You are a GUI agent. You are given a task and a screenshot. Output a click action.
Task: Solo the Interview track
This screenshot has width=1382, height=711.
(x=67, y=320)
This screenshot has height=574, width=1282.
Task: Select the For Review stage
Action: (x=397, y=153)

# # # # #

Task
With every line intact, reproduce the listing verbatim.

Solution for this exercise
You are a GUI agent. You are given a task and a screenshot. Output a click action.
Task: Solo the Interview track
This screenshot has width=1382, height=711.
(x=67, y=320)
This screenshot has height=574, width=1282.
Task: Select the For Review stage
Action: (x=397, y=153)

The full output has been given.